YOUR OBJECTIVE: Look for the word "agent" in the records, and copy each line where it appears.

((

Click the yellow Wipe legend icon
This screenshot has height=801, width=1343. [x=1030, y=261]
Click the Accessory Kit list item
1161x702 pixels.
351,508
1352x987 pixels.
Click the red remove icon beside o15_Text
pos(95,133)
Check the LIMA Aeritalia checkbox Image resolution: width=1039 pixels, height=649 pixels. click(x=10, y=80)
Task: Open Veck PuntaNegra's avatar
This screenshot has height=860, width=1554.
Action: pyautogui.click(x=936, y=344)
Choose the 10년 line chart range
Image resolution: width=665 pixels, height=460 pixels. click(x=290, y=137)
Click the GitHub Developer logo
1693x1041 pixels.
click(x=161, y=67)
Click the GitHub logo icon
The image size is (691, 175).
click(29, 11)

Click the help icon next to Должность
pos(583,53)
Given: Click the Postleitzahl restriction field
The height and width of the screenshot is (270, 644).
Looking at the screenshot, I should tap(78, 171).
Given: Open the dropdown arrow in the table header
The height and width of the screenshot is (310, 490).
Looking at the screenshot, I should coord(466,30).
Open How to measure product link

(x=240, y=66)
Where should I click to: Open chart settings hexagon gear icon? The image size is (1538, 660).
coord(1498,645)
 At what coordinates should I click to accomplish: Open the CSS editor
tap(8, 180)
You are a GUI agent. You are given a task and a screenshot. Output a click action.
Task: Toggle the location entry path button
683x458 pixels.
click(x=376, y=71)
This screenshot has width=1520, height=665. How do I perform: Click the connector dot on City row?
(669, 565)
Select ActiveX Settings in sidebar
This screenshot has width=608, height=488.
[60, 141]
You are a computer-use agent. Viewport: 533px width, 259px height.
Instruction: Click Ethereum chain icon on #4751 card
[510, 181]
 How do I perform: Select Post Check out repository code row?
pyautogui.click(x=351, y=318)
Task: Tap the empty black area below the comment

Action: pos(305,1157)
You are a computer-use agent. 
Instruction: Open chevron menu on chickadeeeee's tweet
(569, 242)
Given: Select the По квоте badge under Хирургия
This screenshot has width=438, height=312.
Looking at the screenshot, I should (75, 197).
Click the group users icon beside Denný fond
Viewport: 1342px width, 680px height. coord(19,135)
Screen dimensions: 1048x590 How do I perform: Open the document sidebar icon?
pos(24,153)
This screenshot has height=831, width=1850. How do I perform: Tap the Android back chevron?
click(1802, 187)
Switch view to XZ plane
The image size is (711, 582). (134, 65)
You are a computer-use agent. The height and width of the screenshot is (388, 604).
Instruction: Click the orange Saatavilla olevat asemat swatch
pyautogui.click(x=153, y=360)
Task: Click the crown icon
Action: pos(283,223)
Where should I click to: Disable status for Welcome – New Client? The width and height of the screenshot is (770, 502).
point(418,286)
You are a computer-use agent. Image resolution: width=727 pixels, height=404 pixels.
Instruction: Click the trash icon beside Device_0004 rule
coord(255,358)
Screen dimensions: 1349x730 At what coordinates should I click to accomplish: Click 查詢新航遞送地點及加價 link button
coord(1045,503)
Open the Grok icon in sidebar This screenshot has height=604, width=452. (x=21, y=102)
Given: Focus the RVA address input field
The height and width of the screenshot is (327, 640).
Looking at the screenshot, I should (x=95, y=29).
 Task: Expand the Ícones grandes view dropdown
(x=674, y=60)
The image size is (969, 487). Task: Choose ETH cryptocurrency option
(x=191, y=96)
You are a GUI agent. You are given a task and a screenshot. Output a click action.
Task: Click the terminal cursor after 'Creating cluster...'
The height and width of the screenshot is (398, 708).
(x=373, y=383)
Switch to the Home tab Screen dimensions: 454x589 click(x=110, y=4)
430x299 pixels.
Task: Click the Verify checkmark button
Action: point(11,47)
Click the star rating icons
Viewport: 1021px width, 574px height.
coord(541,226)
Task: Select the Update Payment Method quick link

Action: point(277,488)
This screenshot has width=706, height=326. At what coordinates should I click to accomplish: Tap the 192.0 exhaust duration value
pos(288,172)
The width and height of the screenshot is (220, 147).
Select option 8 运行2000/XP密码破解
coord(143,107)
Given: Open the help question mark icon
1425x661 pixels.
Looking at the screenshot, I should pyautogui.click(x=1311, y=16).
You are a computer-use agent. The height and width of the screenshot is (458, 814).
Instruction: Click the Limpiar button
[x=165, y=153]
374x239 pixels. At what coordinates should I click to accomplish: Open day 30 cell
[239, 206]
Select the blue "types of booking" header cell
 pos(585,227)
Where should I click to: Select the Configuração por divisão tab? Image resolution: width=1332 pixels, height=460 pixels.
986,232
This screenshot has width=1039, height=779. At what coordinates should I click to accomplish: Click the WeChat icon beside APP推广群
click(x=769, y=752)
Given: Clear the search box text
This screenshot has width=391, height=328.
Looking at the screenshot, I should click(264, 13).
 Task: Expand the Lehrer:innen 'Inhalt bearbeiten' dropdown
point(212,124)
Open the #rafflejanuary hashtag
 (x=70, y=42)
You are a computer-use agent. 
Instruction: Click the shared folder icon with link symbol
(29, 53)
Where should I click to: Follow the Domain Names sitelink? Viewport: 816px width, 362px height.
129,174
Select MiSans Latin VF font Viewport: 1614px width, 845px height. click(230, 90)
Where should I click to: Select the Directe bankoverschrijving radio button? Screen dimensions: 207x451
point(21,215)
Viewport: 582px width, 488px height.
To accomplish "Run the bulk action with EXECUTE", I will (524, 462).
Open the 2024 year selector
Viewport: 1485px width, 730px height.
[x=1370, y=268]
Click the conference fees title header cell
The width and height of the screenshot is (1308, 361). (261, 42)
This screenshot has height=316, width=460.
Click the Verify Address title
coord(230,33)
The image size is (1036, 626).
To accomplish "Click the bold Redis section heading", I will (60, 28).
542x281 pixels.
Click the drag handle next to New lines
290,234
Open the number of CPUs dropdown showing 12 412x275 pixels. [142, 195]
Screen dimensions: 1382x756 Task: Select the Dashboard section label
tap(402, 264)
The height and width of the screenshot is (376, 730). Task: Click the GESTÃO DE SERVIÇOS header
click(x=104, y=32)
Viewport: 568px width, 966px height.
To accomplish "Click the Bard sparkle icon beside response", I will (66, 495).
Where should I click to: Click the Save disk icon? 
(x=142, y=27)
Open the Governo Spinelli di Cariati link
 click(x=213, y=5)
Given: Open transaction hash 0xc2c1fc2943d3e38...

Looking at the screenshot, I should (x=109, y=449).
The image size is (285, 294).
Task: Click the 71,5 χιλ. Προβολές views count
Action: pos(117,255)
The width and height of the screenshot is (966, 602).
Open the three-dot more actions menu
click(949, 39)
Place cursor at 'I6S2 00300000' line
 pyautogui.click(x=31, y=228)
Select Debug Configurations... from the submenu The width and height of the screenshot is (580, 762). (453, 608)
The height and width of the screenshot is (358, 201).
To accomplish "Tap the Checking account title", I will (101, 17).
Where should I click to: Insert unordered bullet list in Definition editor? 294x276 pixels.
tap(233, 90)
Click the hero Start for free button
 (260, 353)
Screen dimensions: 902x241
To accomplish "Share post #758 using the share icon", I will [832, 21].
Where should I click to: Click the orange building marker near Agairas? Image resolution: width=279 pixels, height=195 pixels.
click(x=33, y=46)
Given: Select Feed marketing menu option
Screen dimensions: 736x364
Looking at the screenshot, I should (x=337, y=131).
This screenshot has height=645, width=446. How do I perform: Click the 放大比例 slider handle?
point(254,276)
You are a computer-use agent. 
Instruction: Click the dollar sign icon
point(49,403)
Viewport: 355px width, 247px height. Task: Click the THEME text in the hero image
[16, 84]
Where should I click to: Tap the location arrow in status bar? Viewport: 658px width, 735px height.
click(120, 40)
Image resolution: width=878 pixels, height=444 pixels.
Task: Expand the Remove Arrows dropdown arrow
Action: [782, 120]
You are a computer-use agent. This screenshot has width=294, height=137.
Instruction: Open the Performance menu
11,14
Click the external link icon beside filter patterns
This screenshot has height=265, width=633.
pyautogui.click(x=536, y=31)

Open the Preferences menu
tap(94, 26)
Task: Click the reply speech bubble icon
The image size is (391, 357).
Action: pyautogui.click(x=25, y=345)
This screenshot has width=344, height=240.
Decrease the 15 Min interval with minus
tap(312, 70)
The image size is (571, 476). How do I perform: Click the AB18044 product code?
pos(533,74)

))

EXERCISE ANSWER:
You are a GUI agent. You are given a task and a screenshot. Output a click action.
You are a computer-use agent. Viewport: 533px width, 259px height.
You are a computer-use agent. 
You are a computer-use agent. The height and width of the screenshot is (388, 604).
You are a computer-use agent. Image resolution: width=727 pixels, height=404 pixels.
You are a GUI agent. You are given a task and a screenshot. Output a click action.
You are a computer-use agent. The height and width of the screenshot is (458, 814).
You are a computer-use agent. 
You are a computer-use agent. 
You are a computer-use agent. This screenshot has width=294, height=137.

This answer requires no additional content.